PlayerUnknown's Battlegrounds Blocks 322,000 Cheaters (pcgamer.com)
The new anti-cheating system installed in PlayerUnknown's Battlegrounds has been banning more than 6,000 suspected cheaters every day. An anonymous reader quotes PC Gamer:
That's according to BattlEye, which polices the game's servers. Its official account tweeted yesterday that between 6,000 and 13,000 players are getting their marching orders daily. On Saturday morning, it had cracked down on nearly 20,000 players within the previous 24-hour period... In total, the service has blocked 322,000 people, double the number that was reported by the game's creator Brendan Greene, aka PlayerUnknown, last month.
Yesterday the game had more than 2.2 million concurrent players.
Yesterday the game had more than 2.2 million concurrent players.
I'm sure that if you survey the people who've been banned, there is a near 100% false-positive rate.
I have it on good authority that nobody has ever been banned from any game for actually cheating; it's always a mod they forgot to uninstall (cosmetic only, of course!), or some innocuous program they have running in the background, or someone hacked their account...
=Smidge=
Indeed. Blocking is too nice. The better way is to detect cheaters and subtly modify their game so they go on a downhill course. Loss at every turn, and a hilarious sight for real players. After a while they notice, and consider the cheat sw 'broken'.

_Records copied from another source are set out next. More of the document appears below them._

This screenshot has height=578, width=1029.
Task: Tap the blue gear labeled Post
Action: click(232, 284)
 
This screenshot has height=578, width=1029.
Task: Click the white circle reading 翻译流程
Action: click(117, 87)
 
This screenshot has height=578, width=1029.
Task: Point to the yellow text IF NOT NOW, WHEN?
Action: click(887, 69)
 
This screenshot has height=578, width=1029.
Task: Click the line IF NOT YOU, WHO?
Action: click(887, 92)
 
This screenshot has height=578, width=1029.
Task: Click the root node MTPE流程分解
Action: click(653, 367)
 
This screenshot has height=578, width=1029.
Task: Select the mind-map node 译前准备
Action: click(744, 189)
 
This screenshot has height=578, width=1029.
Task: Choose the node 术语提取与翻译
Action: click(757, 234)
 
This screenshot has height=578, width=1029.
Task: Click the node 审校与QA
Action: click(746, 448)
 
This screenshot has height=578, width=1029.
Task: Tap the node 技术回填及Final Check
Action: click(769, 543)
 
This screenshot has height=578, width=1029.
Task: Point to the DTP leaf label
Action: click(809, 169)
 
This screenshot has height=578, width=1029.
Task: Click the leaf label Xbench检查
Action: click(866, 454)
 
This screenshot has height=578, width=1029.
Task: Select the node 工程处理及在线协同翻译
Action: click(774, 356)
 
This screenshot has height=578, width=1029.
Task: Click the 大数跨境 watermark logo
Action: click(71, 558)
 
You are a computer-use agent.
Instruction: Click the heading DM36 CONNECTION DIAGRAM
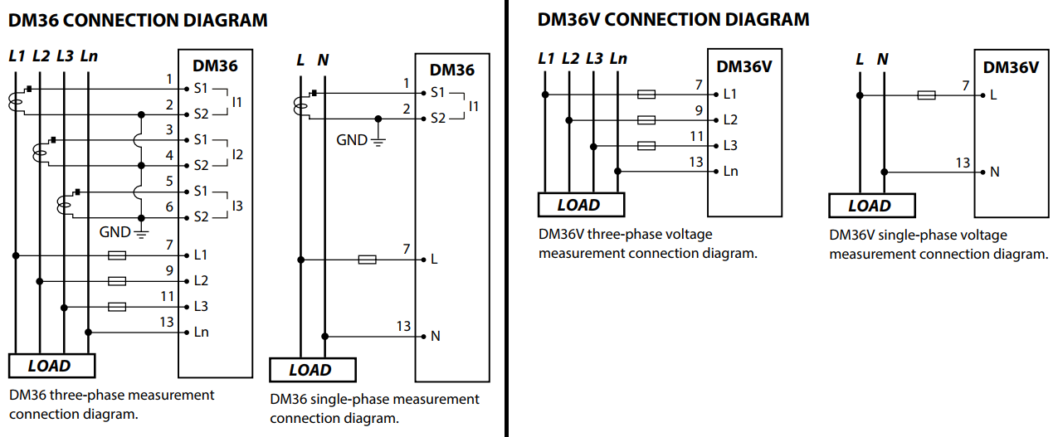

I remember once when someone was complaining on developer forums with much the same line of crap until one of the developers or community managers there posted and went into details about the programs the cheater was running and even pointed out another forum where the cheater (using the same username no less) had been posting asking after cheat programs.
I think companies do it this way because they know these little shits will just buy another copy of the game, so more money for them, but I think it would be better to just quarantine all of the cheaters together so they can only play with each other. The only way out of that is to play for as many hours as you were cheating without using any at all to learn why it isn't appropriate to cheat.
Why bother cheating? It's a game. It's like saying, "Woohoo, I won the marathon!" while driving a hemi.
Not that I condone cheating (I don't, there are better ways,) but you seem to misunderstand gaming culture. It's not about winning or losing, it's about making your opponent (and sometimes you teammates) rage and reevaluate their life choices/use of time.
If you can use nothing more than a glowing box with some hardened oil clicky things attached to it with metal and slightly less hardened oil strings and cause someone you've never met, who has no idea who you are, to smash their computer and develop an existential crisis - well that's just magickal - it's better than sex.
I think DotA 2 cages cheater and bot accounts into their own world. So it turns into cheaters vs. cheaters and bots vs. bots. There is no way to find out that you are locked out of the normal game until you notice a complete lack of collectible items and those don't drop very often.